JPH076755U - Defect detection device for detected object - Google Patents

Abstract

(57) [Abstract] [Purpose] To detect defects on the surface of pressure sensor element by laser light. A laser 1 is provided above a carrying member 6 for carrying a plurality of pressure sensor elements 12 and carrying it in a horizontal direction, and a concave lens 3, a collimating lens 4, and a cylindrical lens 5 are provided between the laser 1 and the carrying member 6. The lens system 2 is formed, and the shielding member 7 having the slit window 8 above the conveying member 6 and the line camera 9 above the conveying member 6 convey the optical axis of the line camera 9 and the slit window 8 of the shielding member 7. The vertical line of the detected body 12 on the member 6 is matched. The laser beam 1a oscillated from the laser 1 is formed into a slit shape by passing through the lens system 2, and is irradiated onto the surface of the detection target 12 in this state. When there are scratches, dust, etc. on the surface of the detected body 12, a part of the laser light 1a becomes scattered light 1b and is captured by the line camera 9 through the slit window 8.

Description

[Detailed description of the device]

[0001]

[Industrial applications]

 The present invention relates to a defect detection device for detecting the surface condition of a pressure sensor element, and in particular, a defect of an object to be detected using a laser which is effective for detecting defects such as scratches and dust on the order of microns and submicrons. The present invention relates to a detection device.

[0002]

[Prior art and its problems]

 Generally, in order to form a thin film such as a gauge film or an insulating film on the surface of a pressure sensor element, after the surface is machined to a mirror surface, the cutting debris and dust adhering to the surface are completely cleaned with a cleaning liquid.
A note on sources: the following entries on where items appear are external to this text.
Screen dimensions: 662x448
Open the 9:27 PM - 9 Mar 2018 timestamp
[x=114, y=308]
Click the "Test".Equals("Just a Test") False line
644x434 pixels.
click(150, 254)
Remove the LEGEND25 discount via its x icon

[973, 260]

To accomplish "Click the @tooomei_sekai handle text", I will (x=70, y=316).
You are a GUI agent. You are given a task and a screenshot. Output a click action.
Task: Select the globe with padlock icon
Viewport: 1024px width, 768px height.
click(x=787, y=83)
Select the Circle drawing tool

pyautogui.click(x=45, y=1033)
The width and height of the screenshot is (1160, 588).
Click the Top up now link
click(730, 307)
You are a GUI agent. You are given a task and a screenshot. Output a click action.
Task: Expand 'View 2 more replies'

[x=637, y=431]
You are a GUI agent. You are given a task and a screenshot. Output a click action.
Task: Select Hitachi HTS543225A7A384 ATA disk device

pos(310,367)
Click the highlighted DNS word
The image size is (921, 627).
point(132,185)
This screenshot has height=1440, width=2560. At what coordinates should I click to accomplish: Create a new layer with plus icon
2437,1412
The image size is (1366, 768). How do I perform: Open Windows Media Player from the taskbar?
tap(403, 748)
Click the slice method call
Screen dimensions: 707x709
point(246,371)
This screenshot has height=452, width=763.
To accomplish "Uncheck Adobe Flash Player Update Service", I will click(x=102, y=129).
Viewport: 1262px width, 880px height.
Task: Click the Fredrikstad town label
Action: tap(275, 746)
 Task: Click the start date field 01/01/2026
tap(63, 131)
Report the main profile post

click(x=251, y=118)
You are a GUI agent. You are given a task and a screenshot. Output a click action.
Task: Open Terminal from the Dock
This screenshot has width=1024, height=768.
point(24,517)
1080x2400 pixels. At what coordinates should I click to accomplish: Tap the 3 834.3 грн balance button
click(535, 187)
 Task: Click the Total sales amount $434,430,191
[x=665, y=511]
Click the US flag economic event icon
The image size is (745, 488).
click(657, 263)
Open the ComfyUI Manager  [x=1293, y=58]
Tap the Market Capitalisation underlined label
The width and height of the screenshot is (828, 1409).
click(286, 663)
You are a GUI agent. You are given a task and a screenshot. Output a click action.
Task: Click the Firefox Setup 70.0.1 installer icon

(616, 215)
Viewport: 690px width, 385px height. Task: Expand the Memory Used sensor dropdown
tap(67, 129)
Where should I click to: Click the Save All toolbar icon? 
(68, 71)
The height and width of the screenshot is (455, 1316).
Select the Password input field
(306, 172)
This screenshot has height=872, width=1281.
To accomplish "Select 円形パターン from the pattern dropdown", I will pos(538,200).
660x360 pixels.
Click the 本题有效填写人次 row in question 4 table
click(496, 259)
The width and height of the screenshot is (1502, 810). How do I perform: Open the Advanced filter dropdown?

After removing it, a thin film is formed in the clean room by using a sputtering device or the like.

That is, when a thin film is formed on the surface of the pressure sensor element with scratches, dust, etc. still present, the insulation property of the insulating film is deteriorated, the gauge film is broken, and the resistance value is abnormal. Since good quality occurs frequently, the incidence of defects is usually reduced by forming a thin film in a clean room.

However, the surface of the pressure sensor element may be scratched for some reason during machining, and dust is not completely present even in a clean room. There is a possibility that dust generated from the surface or the like exists and adheres to the surface of the pressure sensor element.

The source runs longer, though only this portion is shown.